The idea of founding such a Trust and assembling such a collection dates back to 1985 when Lady Mary Henderson, wife of Sir Nicholas Henderson who had been British Ambassador to the United States from 1979 to 1982, attended a State Dinner at 10 Downing Street and was surprised to learn that the government did not have access to a service of silver which could be used for such important occasions. Following a meeting at Goldsmiths’ Hall between Lady Henderson, Jean Muir, C.B.E., the celebrated fashion designer, and Professor Gerald Benney, a respected silversmith, the idea emerged of creating such a service to promote and encourage British silversmiths. The charity was officially set up in 1986, by which time Rupert Hambro C.B.E., later Prime Warden of the Worshipful Company of Goldsmiths, and Marcia Falkender, Baroness Falkender C.B.E., former private secretary to Prime Minister Harold Wilson, had joined. The Silver Trust immediately began to commission silver which would in due course be made available on loan to the Government for use in official entertaining, mostly at 10 Downing Street.
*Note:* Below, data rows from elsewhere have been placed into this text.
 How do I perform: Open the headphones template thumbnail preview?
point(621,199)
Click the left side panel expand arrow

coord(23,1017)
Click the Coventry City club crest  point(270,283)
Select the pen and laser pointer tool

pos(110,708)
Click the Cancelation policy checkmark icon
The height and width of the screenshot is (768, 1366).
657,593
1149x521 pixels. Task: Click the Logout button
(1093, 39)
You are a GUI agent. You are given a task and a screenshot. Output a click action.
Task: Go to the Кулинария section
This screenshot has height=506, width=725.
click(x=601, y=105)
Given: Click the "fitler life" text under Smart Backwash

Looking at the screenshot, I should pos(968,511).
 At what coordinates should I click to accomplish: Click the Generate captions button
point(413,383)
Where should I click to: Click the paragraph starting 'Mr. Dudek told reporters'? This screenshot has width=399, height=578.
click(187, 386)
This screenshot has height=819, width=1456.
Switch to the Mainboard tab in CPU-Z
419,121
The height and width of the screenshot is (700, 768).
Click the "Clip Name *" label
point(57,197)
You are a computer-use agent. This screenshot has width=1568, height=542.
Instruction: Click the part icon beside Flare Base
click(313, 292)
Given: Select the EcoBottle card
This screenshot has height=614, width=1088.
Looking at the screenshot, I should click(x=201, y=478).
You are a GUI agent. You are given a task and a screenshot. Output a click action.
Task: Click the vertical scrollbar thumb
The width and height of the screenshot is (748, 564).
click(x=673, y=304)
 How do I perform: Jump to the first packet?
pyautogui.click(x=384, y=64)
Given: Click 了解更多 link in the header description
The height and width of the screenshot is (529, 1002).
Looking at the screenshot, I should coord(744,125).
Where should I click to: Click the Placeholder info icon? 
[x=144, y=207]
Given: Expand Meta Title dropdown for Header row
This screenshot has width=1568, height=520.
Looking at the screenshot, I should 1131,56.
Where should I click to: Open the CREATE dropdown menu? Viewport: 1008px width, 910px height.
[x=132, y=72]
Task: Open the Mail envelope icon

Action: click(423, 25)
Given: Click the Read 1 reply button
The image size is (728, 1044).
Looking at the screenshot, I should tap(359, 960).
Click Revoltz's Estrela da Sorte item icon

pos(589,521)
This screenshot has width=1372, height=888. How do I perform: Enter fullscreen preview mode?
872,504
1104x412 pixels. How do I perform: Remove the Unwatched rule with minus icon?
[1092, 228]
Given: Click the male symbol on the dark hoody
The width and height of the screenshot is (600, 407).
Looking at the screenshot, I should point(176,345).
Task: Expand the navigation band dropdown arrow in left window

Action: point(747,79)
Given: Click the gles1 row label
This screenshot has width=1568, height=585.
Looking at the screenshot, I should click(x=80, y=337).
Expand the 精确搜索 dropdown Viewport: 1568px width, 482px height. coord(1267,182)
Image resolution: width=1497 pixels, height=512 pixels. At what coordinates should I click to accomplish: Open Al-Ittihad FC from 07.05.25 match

Following the initial commission of Malcolm Appleby to design and produce a condiment set in 1987, the Silver Trust was presented with a very generous donation from an anonymous benefactor which allowed it to begin commissioning in earnest and so the Trustees set up a Commissioning Committee, whose role it was to oversee the process of seeking new commissions, many of which were competed between 1991 and 1993. By early in 1993 there was sufficient silver to present the Collection to 10 Downing Street for the use of the then Prime Minister, John Major.
Each Prime Minister since has made use of the collection, for both government and state occasions, with new pieces still being added to the collection.